**Requirement:** Images in the records should be skipped while the rest is transcribed verbatim.

--- Data for processing Enclosed Below ---

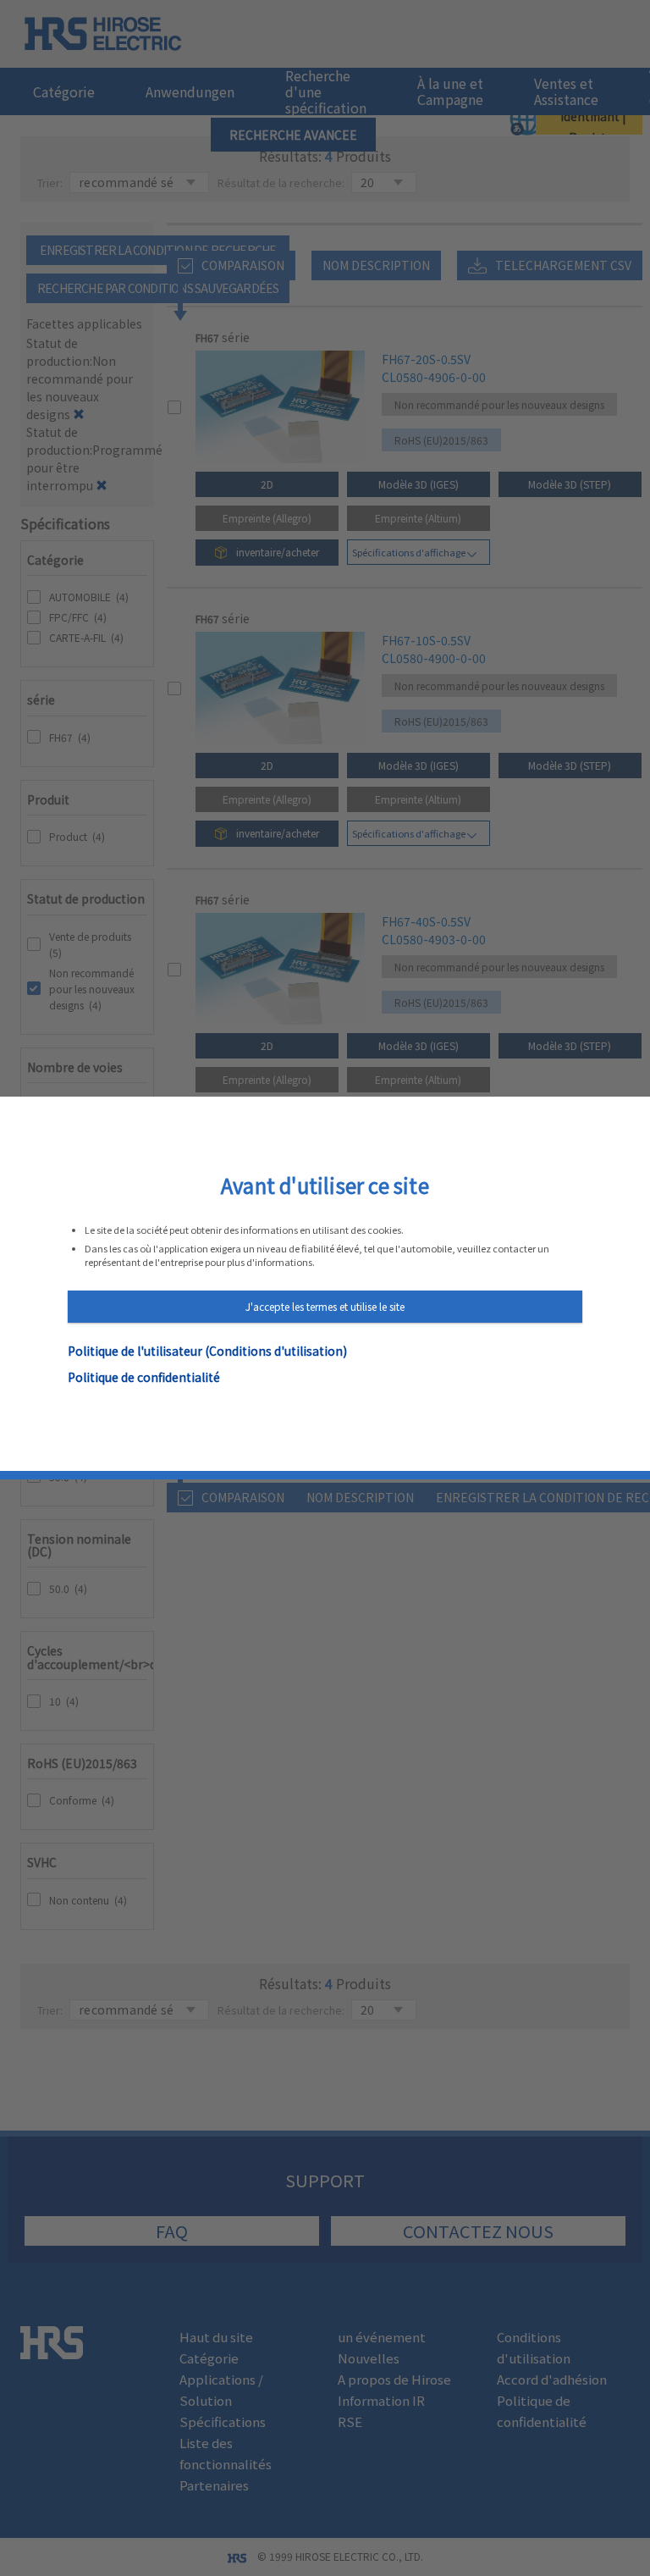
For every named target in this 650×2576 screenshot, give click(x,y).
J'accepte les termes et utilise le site (325, 1306)
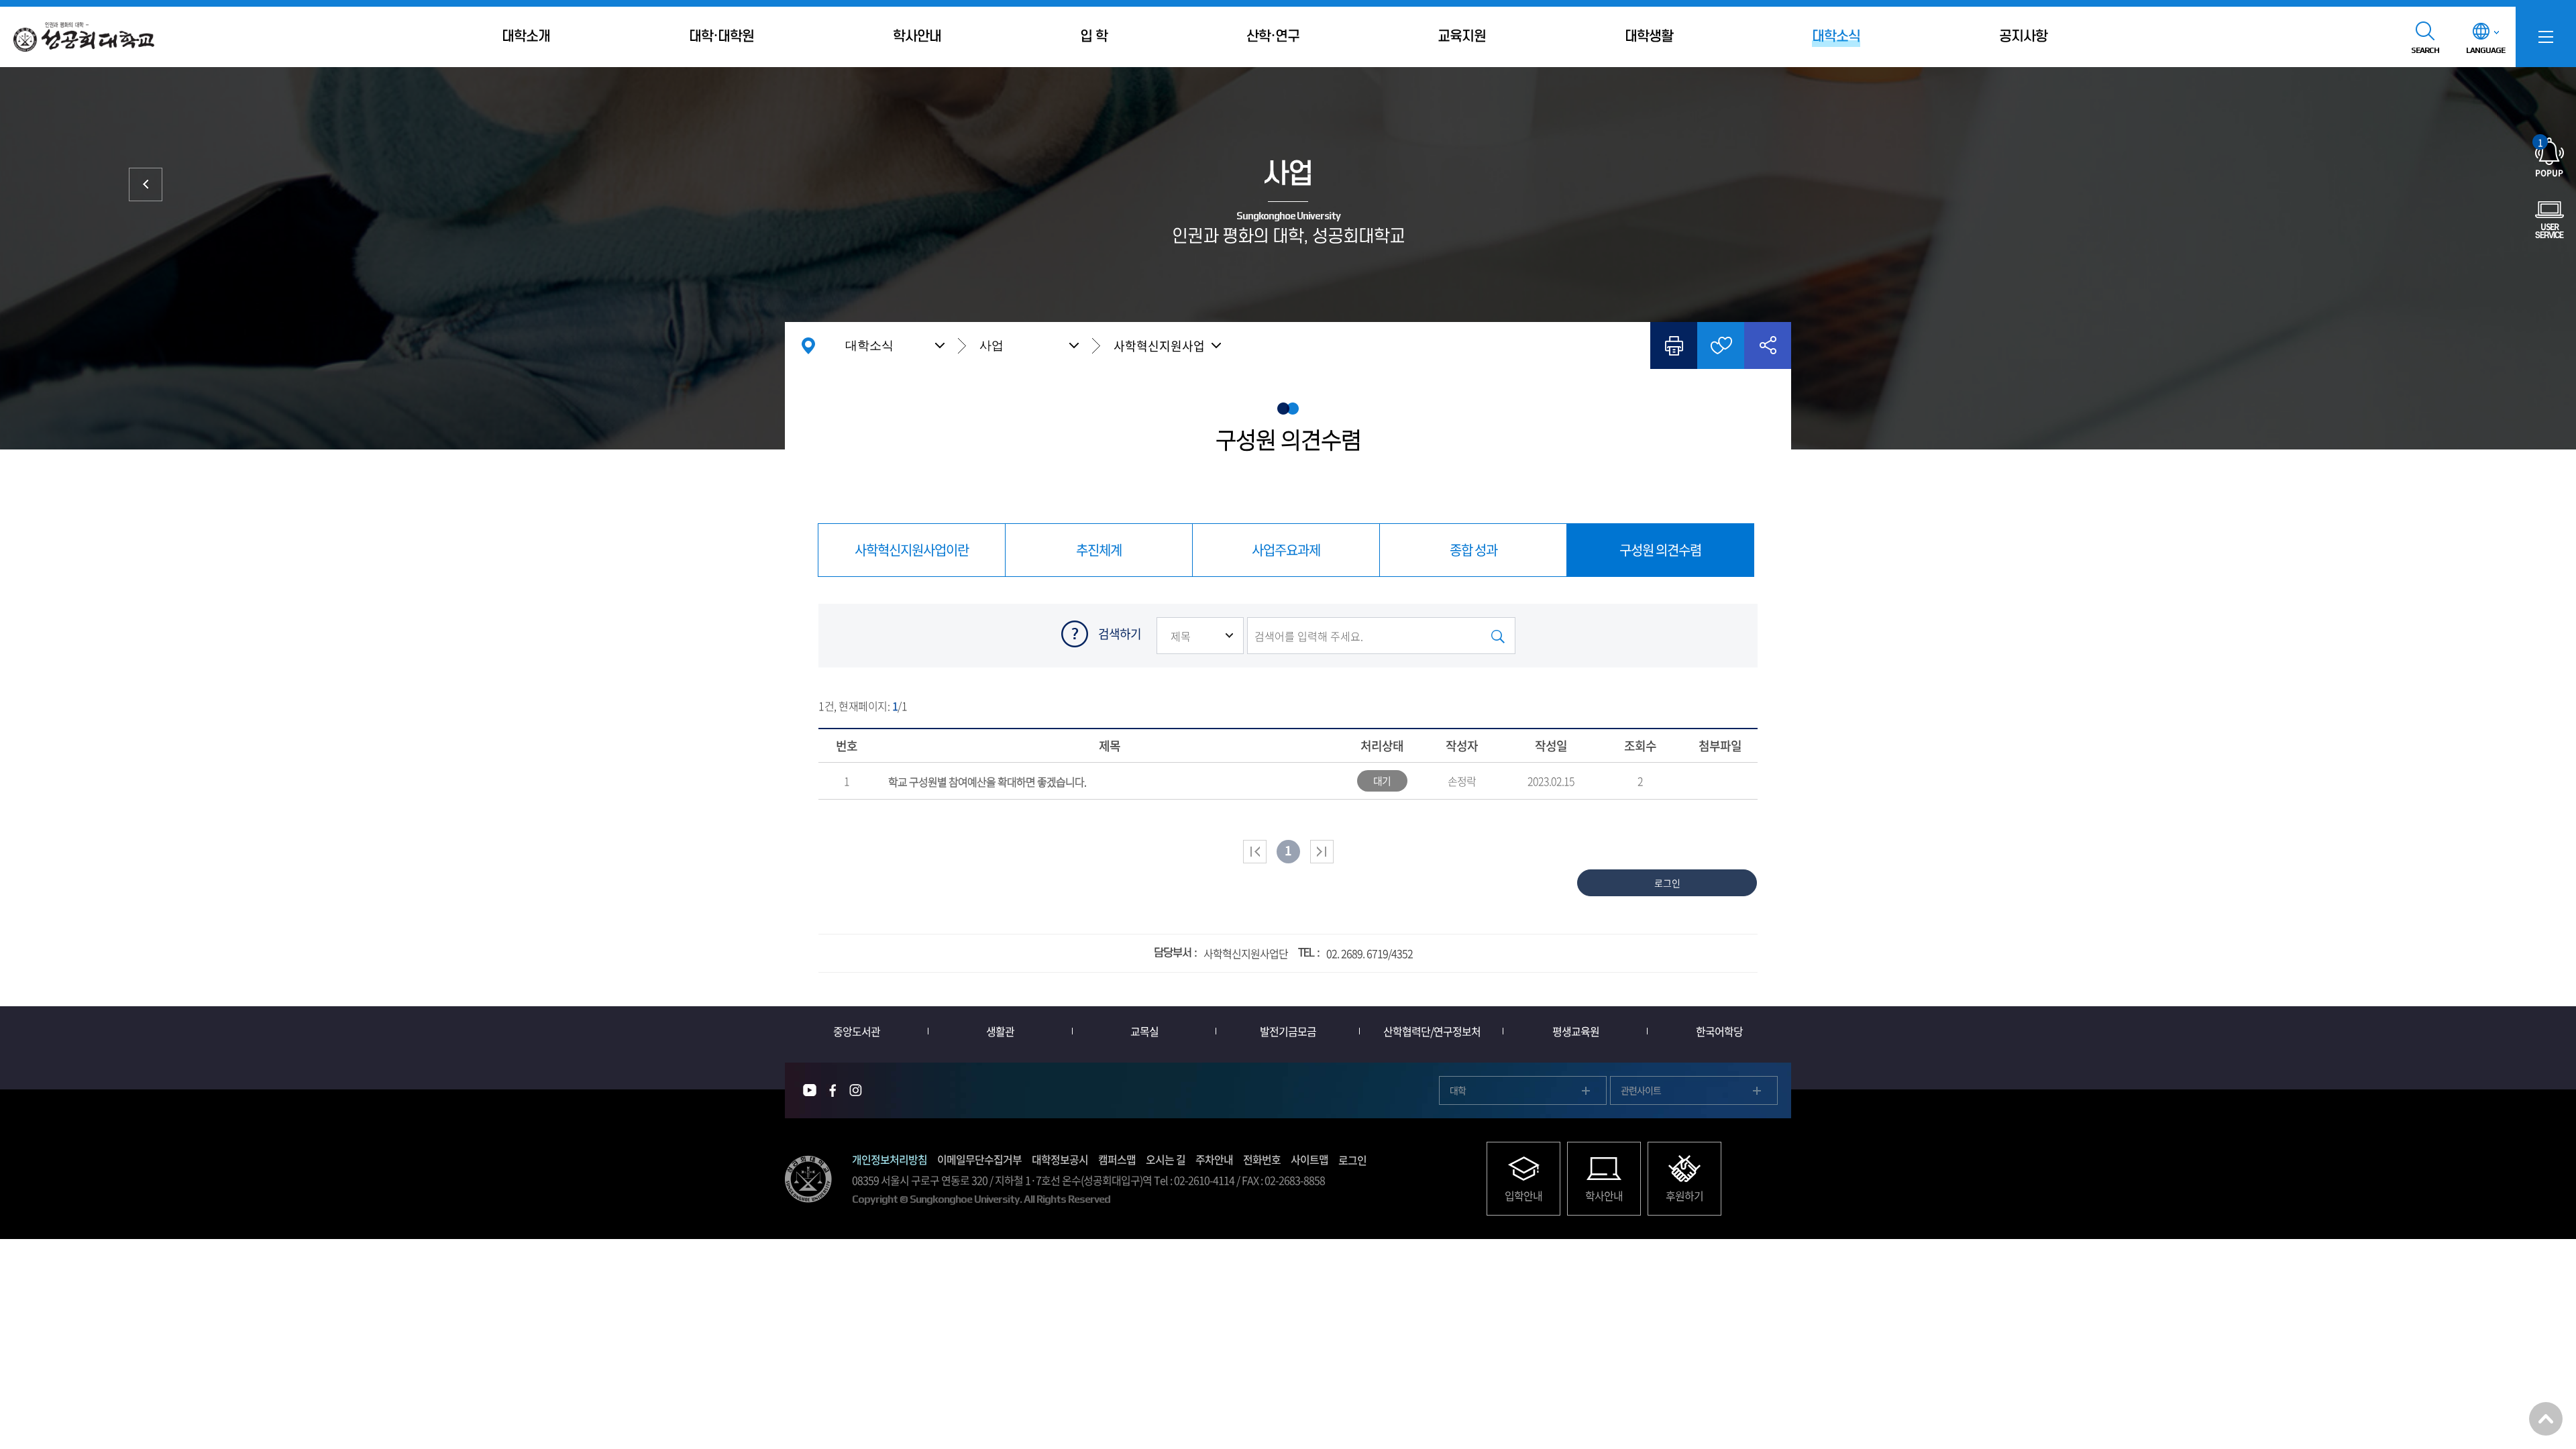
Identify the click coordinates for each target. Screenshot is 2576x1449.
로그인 (1352, 1160)
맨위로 (2546, 1419)
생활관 (1000, 1031)
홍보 (145, 184)
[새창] (809, 1090)
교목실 (1144, 1031)
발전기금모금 (1288, 1031)
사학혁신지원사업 (1159, 346)
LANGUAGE (2485, 50)
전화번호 (1262, 1159)
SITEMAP (2546, 37)
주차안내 (1214, 1159)
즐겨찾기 (1720, 345)
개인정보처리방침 (889, 1159)
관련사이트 (1641, 1090)
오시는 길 (1165, 1159)
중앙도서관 (856, 1031)
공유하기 (1767, 345)
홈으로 (808, 345)
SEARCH (2425, 50)
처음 (1255, 851)
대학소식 (869, 345)
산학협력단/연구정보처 (1432, 1031)
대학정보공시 (1060, 1159)
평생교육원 (1575, 1031)
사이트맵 (1309, 1159)
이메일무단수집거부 (979, 1159)
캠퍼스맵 (1117, 1159)
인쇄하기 (1673, 345)
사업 (991, 345)
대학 (1458, 1090)
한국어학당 (1719, 1031)
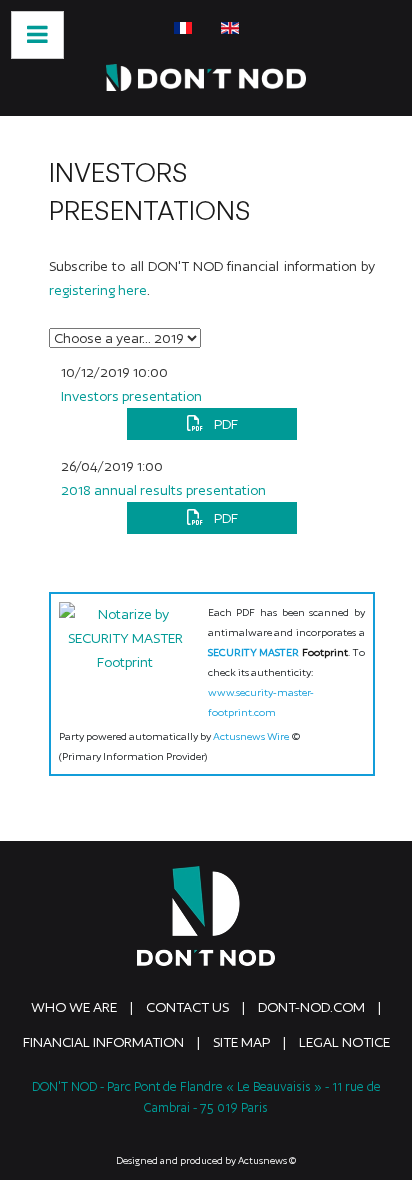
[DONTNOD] (206, 77)
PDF (224, 424)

--- End of Enclosed Data for processing ---

**Response:**
For every named target in this 650×2576 screenshot, give click(x,y).
J'accepte les termes et utilise le site (325, 1306)
Identify the click coordinates for each target. Screenshot is 2576x1449.
로그인 (1352, 1160)
맨위로 (2546, 1419)
생활관 (1000, 1031)
홍보 (145, 184)
[새창] (809, 1090)
교목실 (1144, 1031)
발전기금모금 (1288, 1031)
사학혁신지원사업 (1159, 346)
LANGUAGE (2485, 50)
전화번호 (1262, 1159)
SITEMAP (2546, 37)
주차안내 (1214, 1159)
즐겨찾기 (1720, 345)
개인정보처리방침 (889, 1159)
관련사이트 (1641, 1090)
오시는 길 (1165, 1159)
중앙도서관 (856, 1031)
공유하기 (1767, 345)
홈으로 (808, 345)
SEARCH (2425, 50)
처음 (1255, 851)
대학소식 (869, 345)
산학협력단/연구정보처 (1432, 1031)
대학정보공시 (1060, 1159)
평생교육원 (1575, 1031)
사이트맵 (1309, 1159)
이메일무단수집거부 (979, 1159)
캠퍼스맵 (1117, 1159)
인쇄하기 (1673, 345)
사업 (991, 345)
대학 (1458, 1090)
한국어학당 (1719, 1031)
[DONTNOD] (206, 77)
PDF (224, 424)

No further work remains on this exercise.